La fine dell’era Borissov: Rumen Radev trionfa in Bulgaria
Boiko Borissov, ex primo ministro bulgaro e figura dominante della politica del paese per oltre un decennio, è stato superato dalla coalizione liberale pro-europea dopo le ultime elezioni. Rumen Radev, l’ex presidente, ha vinto con oltre il 45% dei voti, conquistando così una netta maggioranza di seggi in Parlamento, 129 su 240, un risultato che non si vedeva da trenta anni, riporta Attuale.
Radev, forte di una carriera militare e con il sostegno della popolazione, ha promesso stabilità e una lotta contro la corruzione, identificando Delyan Peevski, un noto oligarca, come un obiettivo chiave. Le elezioni hanno mostrato una partecipazione più alta del previsto, raggiungendo il 48,5%, segno di una rinnovata fiducia nel potere del voto, specie in un contesto di continui fallimenti governativi e ripetute tornate elettorali negli ultimi cinque anni.

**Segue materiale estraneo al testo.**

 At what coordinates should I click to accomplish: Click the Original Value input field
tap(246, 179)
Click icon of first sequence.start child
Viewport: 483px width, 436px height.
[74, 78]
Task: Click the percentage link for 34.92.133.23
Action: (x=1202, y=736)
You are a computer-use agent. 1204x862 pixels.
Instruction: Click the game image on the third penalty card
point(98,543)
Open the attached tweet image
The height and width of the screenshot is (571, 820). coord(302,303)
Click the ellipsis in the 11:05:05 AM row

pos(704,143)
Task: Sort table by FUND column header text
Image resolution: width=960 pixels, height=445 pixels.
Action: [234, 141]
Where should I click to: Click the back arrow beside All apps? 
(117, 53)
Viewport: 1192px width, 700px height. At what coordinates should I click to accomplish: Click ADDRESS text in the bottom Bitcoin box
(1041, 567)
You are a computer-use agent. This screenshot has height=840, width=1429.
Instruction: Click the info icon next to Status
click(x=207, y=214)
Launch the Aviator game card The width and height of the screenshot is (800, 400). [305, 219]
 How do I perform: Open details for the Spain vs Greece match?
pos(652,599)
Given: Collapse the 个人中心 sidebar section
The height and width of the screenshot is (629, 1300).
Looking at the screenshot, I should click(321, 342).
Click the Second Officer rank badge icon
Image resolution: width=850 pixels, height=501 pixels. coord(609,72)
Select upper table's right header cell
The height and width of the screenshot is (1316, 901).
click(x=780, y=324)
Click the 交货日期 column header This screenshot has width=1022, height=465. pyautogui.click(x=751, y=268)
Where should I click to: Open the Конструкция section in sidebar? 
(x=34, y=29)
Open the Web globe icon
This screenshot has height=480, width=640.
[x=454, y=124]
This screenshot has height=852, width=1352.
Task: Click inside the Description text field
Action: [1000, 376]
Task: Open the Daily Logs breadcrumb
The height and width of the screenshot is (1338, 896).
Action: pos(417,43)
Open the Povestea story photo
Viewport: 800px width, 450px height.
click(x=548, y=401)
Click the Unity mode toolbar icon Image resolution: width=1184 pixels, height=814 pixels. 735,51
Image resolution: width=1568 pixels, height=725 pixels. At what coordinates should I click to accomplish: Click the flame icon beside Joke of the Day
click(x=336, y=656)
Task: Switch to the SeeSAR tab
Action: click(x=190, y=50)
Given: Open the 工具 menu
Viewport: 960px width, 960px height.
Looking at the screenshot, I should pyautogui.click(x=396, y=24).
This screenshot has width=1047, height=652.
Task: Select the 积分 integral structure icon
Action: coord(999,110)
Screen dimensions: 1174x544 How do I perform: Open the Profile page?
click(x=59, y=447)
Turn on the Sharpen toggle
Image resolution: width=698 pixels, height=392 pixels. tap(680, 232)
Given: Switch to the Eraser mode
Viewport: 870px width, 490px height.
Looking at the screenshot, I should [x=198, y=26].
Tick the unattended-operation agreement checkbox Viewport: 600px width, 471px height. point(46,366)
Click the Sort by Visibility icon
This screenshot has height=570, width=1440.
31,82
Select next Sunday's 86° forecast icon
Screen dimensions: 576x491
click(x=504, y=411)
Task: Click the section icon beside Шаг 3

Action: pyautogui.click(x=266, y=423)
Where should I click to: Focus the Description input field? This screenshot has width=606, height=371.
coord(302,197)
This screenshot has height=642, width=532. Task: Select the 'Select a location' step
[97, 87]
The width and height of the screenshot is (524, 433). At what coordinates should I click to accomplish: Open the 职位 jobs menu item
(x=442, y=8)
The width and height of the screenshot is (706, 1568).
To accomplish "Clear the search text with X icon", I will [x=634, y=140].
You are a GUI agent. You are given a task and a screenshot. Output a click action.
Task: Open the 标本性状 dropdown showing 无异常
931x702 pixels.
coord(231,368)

Il leader di Bulgaria Progressista ha dichiarato: «Questa è una vittoria della moralità. La gente ha respinto l’arroganza dei vecchi partiti» e ha sottolineato come questo segnale di cambiamento rappresenti solo l’inizio di un processo più profondo per ripulire il sistema politico bulgaro.
Radev ha anche ringraziato i bulgari all’estero per il loro supporto e, riguardo alla politica estera, ha minimizzato le preoccupazioni in Europa sulla sua posizione euroscettica, suggerendo che l’Unione Europea dovrebbe riprendere il dialogo con Mosca, invitando a considerare le posizioni di diversi leader europei.
Con questa vittoria, Radev ha l’opportunità di diventare il nuovo baricentro della politica bulgara, segnando una svolta significativa in un paese che cerca di superare le influenze oligarchiche e costruire una governance più trasparente e responsabile.